Admittedly, this volume always packed a good deal of dramatic potential, being a series of dramatic monologues giving voice to the famous, the little-known, or the totally unknown (usually fictional) in Singapore’s history. In fact, most of these poems actually work much better in dramatic presentation than being read from the page. No great surprise there, as Roger Jenkins was already a highly seasoned theatre practitioner when he wrote this volume, and it’s not too difficult to surmise that as he was writing the poems, he was already thinking of putting the richest pieces on stage.


But let’s concentrate here on how well Jenkins and his talented cast have sliced and stitched to make this a most enjoyable evening of theatre. The programme offers quick sketches of various personages, real and imagined, for whom the Singapore River has played an important role. (The “belly of the carp”, we are to learn, is Boat Quay.) Starting with the unavoidable Sir Stamford Raffles and ending with a modern-day angler who plies his trade or hobby at night, then sits back to watch modern, high-rise Singapore re-emerge from the dark, this show provides a beautifully minimalist history of this island.


Jenkins and company look at a broad collection of personalities who have contributed to the history of Singapore since Raffles first declared it the property of the British crown.

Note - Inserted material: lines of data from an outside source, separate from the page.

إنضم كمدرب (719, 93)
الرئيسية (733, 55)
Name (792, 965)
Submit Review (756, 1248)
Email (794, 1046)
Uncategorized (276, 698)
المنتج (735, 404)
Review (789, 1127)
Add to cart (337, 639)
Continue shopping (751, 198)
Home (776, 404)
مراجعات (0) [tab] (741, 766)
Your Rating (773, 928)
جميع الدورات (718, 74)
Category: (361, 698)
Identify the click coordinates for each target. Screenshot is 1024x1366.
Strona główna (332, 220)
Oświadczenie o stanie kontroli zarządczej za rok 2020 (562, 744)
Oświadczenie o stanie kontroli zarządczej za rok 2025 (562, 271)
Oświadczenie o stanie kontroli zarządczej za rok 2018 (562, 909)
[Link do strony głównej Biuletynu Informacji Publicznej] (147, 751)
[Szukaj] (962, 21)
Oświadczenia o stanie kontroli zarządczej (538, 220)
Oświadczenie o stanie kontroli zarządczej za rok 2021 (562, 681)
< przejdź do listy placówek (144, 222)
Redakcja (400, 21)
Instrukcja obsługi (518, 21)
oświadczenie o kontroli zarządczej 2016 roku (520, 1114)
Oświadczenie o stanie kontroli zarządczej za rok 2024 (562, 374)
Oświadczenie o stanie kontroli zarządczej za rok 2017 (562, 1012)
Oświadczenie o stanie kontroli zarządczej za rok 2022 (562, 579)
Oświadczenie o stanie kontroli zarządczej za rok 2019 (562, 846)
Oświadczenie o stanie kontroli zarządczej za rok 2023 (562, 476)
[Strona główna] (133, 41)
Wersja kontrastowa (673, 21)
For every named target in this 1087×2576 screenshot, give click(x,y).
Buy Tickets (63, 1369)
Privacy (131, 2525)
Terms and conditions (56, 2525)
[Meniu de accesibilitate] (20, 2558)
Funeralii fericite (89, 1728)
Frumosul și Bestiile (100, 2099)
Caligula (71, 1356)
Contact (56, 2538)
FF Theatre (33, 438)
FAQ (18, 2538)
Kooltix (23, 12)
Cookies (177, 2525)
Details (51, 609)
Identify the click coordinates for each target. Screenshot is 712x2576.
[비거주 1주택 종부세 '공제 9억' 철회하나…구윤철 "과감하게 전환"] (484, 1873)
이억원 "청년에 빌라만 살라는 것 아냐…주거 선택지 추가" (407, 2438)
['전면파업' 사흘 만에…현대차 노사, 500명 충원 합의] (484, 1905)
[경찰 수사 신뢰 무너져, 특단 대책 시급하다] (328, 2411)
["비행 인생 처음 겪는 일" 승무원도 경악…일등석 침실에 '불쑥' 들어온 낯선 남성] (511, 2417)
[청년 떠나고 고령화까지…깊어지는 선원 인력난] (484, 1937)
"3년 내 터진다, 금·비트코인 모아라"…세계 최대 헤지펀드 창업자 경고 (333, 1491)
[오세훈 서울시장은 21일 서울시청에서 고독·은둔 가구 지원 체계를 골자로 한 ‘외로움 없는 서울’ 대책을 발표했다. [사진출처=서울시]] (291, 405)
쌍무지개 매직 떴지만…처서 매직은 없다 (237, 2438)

We meet coolies, thieves fortune-hunters, civil servants, domestic servants, dhobies and nightsoil (i.e. excrement) collectors. We get informed and enlightened about how this Singapore was built by the various hands involved in the process: sailors, boat builders, samsui women (female construction site workers), seamstresses, shopkeepers, prostitutes, dance hall girls, gardeners, peons, real estate speculators. Even a few tourists wander in, take a quick look and gulp, before moving off to another scheduled destination.


The trip is exhilarating, and at the end we feel that we have seen so much of the history of this place and wish we could see even more. It’s true that the work as a whole still exhibits a structure which at times seems a little disjointed or too convenient, so the whole stands as a collection of individual gems rather than an integrated work with a clear thrust. But taking the show on its own terms, this objection seems a little beside the point. What Belly does, it does very well, and we should appreciate it for that. Not that every piece in the program is a flawless gem (there are a number of caricatures, such as our tourists, and a few sketches are just too sketchy), but there is much more true value than dross here.


Author-director Jenkins was served beautifully by his highly talented ensemble cast, who handled their multiple roles in a very admirable way. If I had to single out one or two from the cast of six for special praise, I’d choose - no, let’s give them all equal praise, as it's a truly collective achievement we saw here.


So, kudos to Wendy Kweh, Lim Yu-Beng, Tony Quek, Gene Sha Rudyn, Catherine Sng and Karen Tan. Whether they were providing a little flesh and blood to historical names figures usually cast in chalky plaster or giving voice to someone whose voice has never really been heard, these actors were all stars for a few minutes, and a little later for several minutes more. Working closely with Jenkins, these performers put real heart into the belly of this carp.



I have staged From The Belly of the Carp twice - first in 1998 at the Junilee Hall and then in 2002 at SRT’s home in (what was then called ) the DBS Arts Centre on Merbau Road.


As Richard Lord surmises in his review, as the book consists of dramatic monologues, even as I was writing it I was imagining the possibilities of staging it.

In both productions I have chosen to work with a cast of six who play multiple roles (between 8 - 10 each!)

Catherine Sng in her work with The Glowers’ senior citizens group has used many more and to great effect, and has often had characters speak in dialect too - as they would have done if they were real characters - which I have found very moving.